## Problem details
All of the entries should be returned without a single change.

## Input data

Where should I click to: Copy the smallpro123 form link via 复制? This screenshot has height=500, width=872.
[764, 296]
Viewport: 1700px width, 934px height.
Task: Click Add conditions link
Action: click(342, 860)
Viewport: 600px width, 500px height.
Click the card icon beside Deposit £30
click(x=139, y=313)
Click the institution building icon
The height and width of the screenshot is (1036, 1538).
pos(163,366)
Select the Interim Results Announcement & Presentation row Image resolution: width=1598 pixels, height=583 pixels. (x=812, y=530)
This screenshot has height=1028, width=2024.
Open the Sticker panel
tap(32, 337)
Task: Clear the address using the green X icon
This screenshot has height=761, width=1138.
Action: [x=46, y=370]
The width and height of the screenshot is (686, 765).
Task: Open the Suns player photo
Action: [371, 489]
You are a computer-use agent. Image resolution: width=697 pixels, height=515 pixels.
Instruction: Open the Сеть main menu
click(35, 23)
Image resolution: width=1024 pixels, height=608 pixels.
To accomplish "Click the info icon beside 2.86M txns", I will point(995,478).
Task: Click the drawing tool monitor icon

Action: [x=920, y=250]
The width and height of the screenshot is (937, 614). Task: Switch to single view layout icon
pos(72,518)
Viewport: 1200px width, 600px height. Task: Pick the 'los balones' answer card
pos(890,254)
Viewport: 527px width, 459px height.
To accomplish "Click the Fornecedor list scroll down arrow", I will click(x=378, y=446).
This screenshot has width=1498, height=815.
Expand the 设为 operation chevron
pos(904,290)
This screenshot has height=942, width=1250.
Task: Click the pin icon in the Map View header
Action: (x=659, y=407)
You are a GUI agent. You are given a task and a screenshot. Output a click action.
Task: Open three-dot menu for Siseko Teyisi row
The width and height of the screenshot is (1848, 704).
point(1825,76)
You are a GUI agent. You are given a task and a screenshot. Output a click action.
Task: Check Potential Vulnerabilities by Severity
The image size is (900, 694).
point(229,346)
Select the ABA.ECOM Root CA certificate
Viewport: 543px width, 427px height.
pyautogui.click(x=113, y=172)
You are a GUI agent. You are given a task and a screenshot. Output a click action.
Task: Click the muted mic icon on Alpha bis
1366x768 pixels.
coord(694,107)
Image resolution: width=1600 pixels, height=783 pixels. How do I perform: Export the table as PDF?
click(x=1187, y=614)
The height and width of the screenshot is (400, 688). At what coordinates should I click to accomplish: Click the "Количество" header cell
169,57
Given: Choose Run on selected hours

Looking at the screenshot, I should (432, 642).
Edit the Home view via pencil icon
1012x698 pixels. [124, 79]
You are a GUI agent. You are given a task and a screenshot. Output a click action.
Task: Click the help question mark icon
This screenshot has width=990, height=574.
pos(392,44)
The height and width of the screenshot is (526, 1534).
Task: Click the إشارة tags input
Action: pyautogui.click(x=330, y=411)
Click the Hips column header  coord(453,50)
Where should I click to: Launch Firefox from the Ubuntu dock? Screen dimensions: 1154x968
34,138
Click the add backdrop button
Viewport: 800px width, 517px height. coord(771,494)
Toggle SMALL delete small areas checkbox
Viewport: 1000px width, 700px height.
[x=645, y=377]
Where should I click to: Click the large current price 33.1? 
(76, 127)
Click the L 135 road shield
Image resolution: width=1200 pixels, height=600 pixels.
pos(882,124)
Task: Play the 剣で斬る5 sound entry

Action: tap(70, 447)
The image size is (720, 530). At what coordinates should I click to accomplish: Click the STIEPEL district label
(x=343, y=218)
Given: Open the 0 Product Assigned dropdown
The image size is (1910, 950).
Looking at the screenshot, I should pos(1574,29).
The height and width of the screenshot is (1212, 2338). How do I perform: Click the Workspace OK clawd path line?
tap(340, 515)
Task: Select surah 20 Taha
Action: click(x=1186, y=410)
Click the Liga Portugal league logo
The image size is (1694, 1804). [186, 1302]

## Task output
Where should I click to: Copy the smallpro123 form link via 复制? This screenshot has height=500, width=872.
[764, 296]
Viewport: 1700px width, 934px height.
Task: Click Add conditions link
Action: click(342, 860)
Viewport: 600px width, 500px height.
Click the card icon beside Deposit £30
click(x=139, y=313)
Click the institution building icon
The height and width of the screenshot is (1036, 1538).
pos(163,366)
Select the Interim Results Announcement & Presentation row Image resolution: width=1598 pixels, height=583 pixels. (x=812, y=530)
This screenshot has height=1028, width=2024.
Open the Sticker panel
tap(32, 337)
Task: Clear the address using the green X icon
This screenshot has height=761, width=1138.
Action: [x=46, y=370]
The width and height of the screenshot is (686, 765).
Task: Open the Suns player photo
Action: [371, 489]
You are a computer-use agent. Image resolution: width=697 pixels, height=515 pixels.
Instruction: Open the Сеть main menu
click(35, 23)
Image resolution: width=1024 pixels, height=608 pixels.
To accomplish "Click the info icon beside 2.86M txns", I will point(995,478).
Task: Click the drawing tool monitor icon

Action: [x=920, y=250]
The width and height of the screenshot is (937, 614). Task: Switch to single view layout icon
pos(72,518)
Viewport: 1200px width, 600px height. Task: Pick the 'los balones' answer card
pos(890,254)
Viewport: 527px width, 459px height.
To accomplish "Click the Fornecedor list scroll down arrow", I will click(x=378, y=446).
This screenshot has width=1498, height=815.
Expand the 设为 operation chevron
pos(904,290)
This screenshot has height=942, width=1250.
Task: Click the pin icon in the Map View header
Action: (x=659, y=407)
You are a GUI agent. You are given a task and a screenshot. Output a click action.
Task: Open three-dot menu for Siseko Teyisi row
The width and height of the screenshot is (1848, 704).
point(1825,76)
You are a GUI agent. You are given a task and a screenshot. Output a click action.
Task: Check Potential Vulnerabilities by Severity
The image size is (900, 694).
point(229,346)
Select the ABA.ECOM Root CA certificate
Viewport: 543px width, 427px height.
pyautogui.click(x=113, y=172)
You are a GUI agent. You are given a task and a screenshot. Output a click action.
Task: Click the muted mic icon on Alpha bis
1366x768 pixels.
coord(694,107)
Image resolution: width=1600 pixels, height=783 pixels. How do I perform: Export the table as PDF?
click(x=1187, y=614)
The height and width of the screenshot is (400, 688). At what coordinates should I click to accomplish: Click the "Количество" header cell
169,57
Given: Choose Run on selected hours

Looking at the screenshot, I should (432, 642).
Edit the Home view via pencil icon
1012x698 pixels. [124, 79]
You are a GUI agent. You are given a task and a screenshot. Output a click action.
Task: Click the help question mark icon
This screenshot has width=990, height=574.
pos(392,44)
The height and width of the screenshot is (526, 1534).
Task: Click the إشارة tags input
Action: pyautogui.click(x=330, y=411)
Click the Hips column header  coord(453,50)
Where should I click to: Launch Firefox from the Ubuntu dock? Screen dimensions: 1154x968
34,138
Click the add backdrop button
Viewport: 800px width, 517px height. coord(771,494)
Toggle SMALL delete small areas checkbox
Viewport: 1000px width, 700px height.
[x=645, y=377]
Where should I click to: Click the large current price 33.1? 
(76, 127)
Click the L 135 road shield
Image resolution: width=1200 pixels, height=600 pixels.
pos(882,124)
Task: Play the 剣で斬る5 sound entry

Action: tap(70, 447)
The image size is (720, 530). At what coordinates should I click to accomplish: Click the STIEPEL district label
(x=343, y=218)
Given: Open the 0 Product Assigned dropdown
The image size is (1910, 950).
Looking at the screenshot, I should pos(1574,29).
The height and width of the screenshot is (1212, 2338). How do I perform: Click the Workspace OK clawd path line?
tap(340, 515)
Task: Select surah 20 Taha
Action: click(x=1186, y=410)
Click the Liga Portugal league logo
The image size is (1694, 1804). [186, 1302]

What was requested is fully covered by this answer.